This challenge is a standard supervised learning problem. The dataset includes application data for every loan given over a 6 month period.
There are 4 tabs with data, labeled "trainX", "trainY", "testX" and "testY". The train tabs contain the first 4.5 months of loans, while the test tabs have loan data from the following 1.5 months.
trainY and testY contain the targets. They represent whether the loans were fully funded (TRUE values) or partially funded (FALSE values). The fully funded values are withheld from testY, and your job will be to fill them in.
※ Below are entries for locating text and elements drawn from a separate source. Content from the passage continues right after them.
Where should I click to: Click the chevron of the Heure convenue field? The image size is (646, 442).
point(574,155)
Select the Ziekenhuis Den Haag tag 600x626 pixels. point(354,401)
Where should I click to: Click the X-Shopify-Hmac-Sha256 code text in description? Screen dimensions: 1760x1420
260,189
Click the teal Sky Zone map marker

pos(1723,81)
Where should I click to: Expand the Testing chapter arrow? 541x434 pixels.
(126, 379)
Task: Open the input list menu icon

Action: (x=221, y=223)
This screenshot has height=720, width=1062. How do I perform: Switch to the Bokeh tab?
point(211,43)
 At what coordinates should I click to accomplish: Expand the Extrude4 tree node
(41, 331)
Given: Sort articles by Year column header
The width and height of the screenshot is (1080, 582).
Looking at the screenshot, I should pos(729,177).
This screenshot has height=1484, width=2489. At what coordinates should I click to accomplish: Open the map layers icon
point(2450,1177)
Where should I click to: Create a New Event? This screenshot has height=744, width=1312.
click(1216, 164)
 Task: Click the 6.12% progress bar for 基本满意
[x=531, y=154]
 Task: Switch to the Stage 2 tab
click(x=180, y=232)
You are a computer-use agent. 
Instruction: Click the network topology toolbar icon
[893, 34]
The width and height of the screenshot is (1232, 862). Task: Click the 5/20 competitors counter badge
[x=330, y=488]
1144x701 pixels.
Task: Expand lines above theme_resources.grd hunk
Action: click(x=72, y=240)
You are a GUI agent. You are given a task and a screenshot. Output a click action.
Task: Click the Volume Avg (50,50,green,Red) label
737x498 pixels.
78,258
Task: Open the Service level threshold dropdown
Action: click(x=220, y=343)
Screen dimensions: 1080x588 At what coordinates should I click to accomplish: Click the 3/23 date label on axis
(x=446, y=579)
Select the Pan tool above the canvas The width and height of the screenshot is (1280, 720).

Use trainX and trainY to build a model to predict whether or not future loans will be fully funded. You should then use your model on the data from testX to make new predictions. We’ll score those predictions against the true values of testY to see how well your model performs.
This is intended to be a fairly straightforward task. I didn’t intentionally include any big surprises or “gotchas”. I hope that your model performs well, but it’s even more important that your approach is sound and you avoid major mistakes.
Please put your predictions in column B of the "testY" tab. The predictions should be made such that higher values are more likely to be TRUE and lower values more likely FALSE.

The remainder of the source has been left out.